Is it right to ask for (and use) free labor? That’s the question that erupted after Amanda Palmer, former lead singer of the Dresden Dolls and a fixture on the Boston music scene, posted a request for musicians to back up her band on its new tour.
Palmer wrote that she needs “professional-ish horns and strings for EVERY CITY to hop up on stage with us for a couple of tunes.”The pay for a “quickie rehearsal” and performance? ”Beer, hug/high-five you up and down (pick your poison), give you merch, and thank you mightily for adding to the big noise we are planning to make,” she wrote.
The post sparked a firestorm, as The Boston Globe reported Thursday, as several commenters accused Palmer of trying to get something for nothing.

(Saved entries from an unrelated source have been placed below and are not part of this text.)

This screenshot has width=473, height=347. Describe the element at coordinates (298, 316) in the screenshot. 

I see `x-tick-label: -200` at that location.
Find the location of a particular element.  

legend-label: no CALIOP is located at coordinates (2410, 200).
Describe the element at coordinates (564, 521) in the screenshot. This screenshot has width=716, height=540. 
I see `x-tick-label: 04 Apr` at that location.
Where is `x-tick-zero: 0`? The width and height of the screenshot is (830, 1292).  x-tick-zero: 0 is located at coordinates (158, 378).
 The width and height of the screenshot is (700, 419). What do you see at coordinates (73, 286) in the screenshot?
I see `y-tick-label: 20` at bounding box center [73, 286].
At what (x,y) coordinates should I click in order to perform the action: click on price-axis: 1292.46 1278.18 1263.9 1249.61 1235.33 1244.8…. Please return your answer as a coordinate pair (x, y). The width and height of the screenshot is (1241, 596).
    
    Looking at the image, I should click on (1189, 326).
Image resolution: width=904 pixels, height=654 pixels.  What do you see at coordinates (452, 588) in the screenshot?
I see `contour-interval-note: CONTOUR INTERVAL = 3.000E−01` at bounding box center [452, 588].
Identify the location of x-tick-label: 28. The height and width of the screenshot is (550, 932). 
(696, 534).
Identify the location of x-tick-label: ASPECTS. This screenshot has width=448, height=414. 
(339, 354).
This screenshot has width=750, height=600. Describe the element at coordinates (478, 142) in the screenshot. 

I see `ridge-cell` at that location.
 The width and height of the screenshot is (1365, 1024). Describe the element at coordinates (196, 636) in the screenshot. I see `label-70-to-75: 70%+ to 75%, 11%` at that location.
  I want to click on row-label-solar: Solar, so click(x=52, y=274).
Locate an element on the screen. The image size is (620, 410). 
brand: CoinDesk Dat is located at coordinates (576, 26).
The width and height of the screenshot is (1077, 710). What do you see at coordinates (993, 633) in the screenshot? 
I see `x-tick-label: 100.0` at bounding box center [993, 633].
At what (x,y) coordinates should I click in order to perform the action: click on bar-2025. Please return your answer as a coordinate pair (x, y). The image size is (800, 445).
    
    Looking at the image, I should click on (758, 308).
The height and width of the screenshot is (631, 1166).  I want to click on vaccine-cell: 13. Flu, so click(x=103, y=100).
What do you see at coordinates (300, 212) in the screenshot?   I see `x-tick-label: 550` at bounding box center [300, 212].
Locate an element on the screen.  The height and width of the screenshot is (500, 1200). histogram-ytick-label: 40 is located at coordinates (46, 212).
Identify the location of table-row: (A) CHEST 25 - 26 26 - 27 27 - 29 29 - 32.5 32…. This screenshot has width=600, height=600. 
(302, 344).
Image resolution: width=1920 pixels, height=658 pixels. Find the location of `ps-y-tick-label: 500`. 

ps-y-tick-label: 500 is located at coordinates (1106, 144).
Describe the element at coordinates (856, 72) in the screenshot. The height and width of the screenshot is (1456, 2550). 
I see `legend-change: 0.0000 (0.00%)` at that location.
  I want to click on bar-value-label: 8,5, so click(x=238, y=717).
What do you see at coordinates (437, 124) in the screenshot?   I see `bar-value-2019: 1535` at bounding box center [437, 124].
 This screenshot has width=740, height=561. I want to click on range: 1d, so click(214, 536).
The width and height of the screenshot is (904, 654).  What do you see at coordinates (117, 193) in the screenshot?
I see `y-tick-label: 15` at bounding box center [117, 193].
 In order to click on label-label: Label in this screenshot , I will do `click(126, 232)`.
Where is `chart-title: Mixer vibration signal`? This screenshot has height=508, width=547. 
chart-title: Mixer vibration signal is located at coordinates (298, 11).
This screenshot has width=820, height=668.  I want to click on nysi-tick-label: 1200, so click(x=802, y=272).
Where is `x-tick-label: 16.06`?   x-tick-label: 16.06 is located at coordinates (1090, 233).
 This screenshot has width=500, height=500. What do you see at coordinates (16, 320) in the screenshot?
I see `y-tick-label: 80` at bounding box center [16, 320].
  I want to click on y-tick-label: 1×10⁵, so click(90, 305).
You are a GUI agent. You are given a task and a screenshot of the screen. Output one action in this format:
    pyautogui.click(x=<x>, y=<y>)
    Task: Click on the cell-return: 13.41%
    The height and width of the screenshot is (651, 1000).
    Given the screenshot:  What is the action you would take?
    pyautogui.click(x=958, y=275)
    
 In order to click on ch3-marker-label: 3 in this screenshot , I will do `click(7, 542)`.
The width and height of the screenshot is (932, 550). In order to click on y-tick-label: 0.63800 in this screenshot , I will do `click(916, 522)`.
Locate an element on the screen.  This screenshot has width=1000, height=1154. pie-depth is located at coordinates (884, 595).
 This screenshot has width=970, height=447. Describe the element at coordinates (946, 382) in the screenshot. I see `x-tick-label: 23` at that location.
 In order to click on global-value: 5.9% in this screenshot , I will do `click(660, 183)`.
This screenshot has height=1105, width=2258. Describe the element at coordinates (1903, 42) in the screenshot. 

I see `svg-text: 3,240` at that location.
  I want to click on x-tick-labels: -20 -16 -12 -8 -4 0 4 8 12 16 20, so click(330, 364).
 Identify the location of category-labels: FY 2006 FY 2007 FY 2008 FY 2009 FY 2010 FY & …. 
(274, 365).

What made her request especially galling to some was that she recently raised $ 1.2 million from Kickstarter to fund her music.
The post and the blowback from it renews a debate over how ethical (moral?) it is to get free or near-free work out of people especially in these hard times.
One of the commenters on Palmer’s site, Chris Siebert, who described himself as a professional musician, was clearly not amused:
With all due respect, your request for free labor sounds like a promotional gimmick dreamed up by a corporate republican who has no concept of the history of working people in this country … you raised a million dollars through [K]ickstarter. That’s a lot of money. And the best you can do is come up with a scheme to take advantage of desperate musicians by reinforcing everything that’s wrong with the music business and the modern American economy?
Some said her request was so tone-deaf she must have written it on purpose to provoke the controversy.
Palmer did have her defenders among the commenters, one of whom pointed out that the Kickstarter campaign funded her new CD, not the tour per se. Others praised her for playing free concerts including for the Occupy Movement.
But the issue of wangling free or really cheap labor goes way beyond music. Unpaid internships in businesses of all types; the rise of user-generated content in media; and crowdsourcing across the board are all part of the same bigger picture.
And pushback as evidenced by the Palmer comments is likewise growing. For example, Ryan Carson, founder and CEO Of Treehouse, assailed hackathon promoters for treating programmers as trained monkeys. If you doubt that this is a touchy subject just try asking an artist what she thinks about 99designs or a reporter about Journatic. Then duck.
As GigaOM’s Mathew Ingram pointed out in his post about Journatic, it’s important to maintain professional standards — including pay — but it’s also important to face facts — and the facts are that crowdsourcing, in some form, is a now a reality.